Work to be completed
An acceptable answer repeats exactly the line containing "Task: Open the settings gear in Steam sidebar" and all lines that follow it in the listing below, and it includes no pictures.

Available data
━━━━━━━━━━━━━━━━

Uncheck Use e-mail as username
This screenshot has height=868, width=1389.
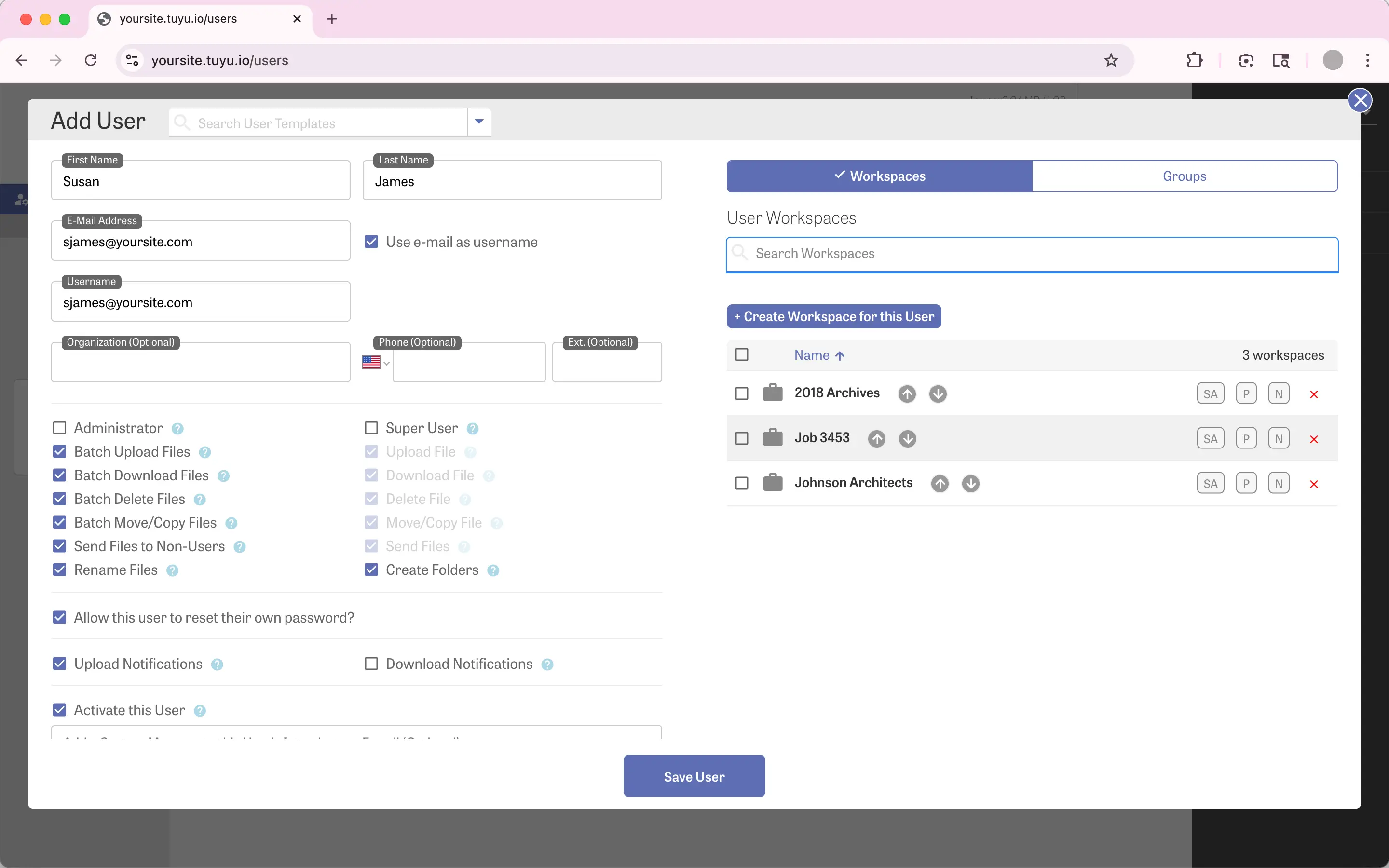click(371, 242)
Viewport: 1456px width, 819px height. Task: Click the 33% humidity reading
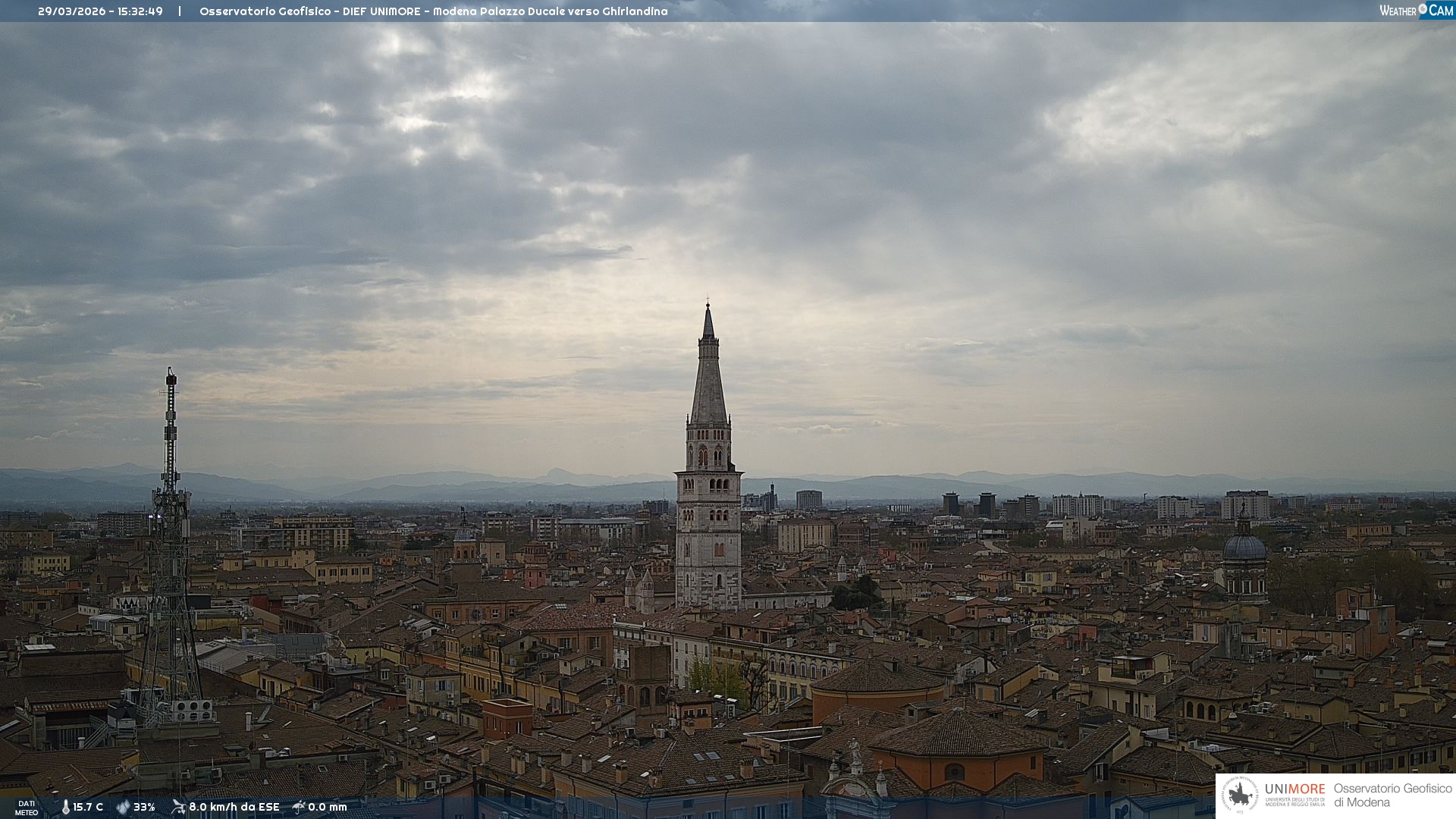[144, 807]
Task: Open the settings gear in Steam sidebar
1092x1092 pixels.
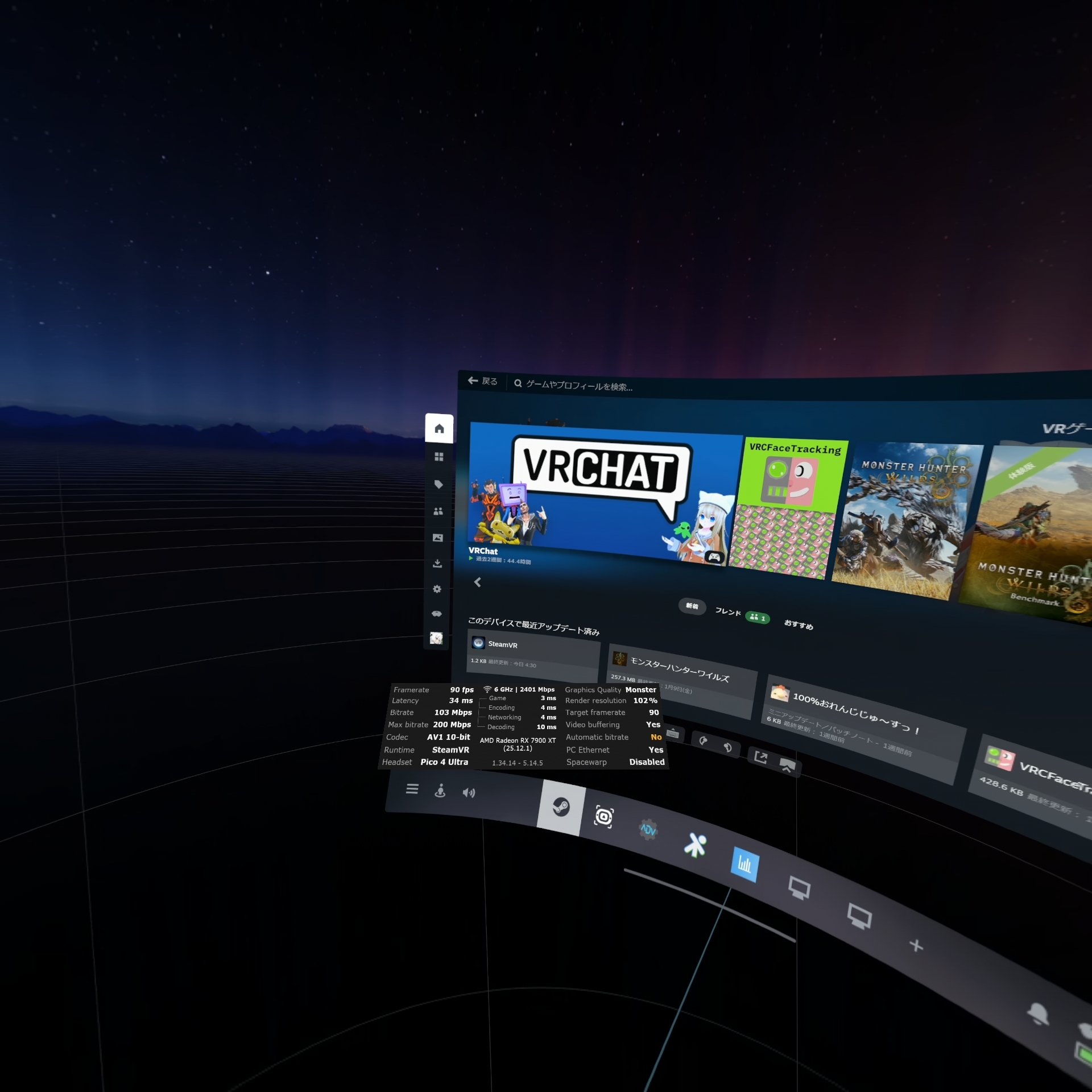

━━━━━━━━━━━━━━━━

Answer box
Task: Open the settings gear in Steam sidebar
1092x1092 pixels.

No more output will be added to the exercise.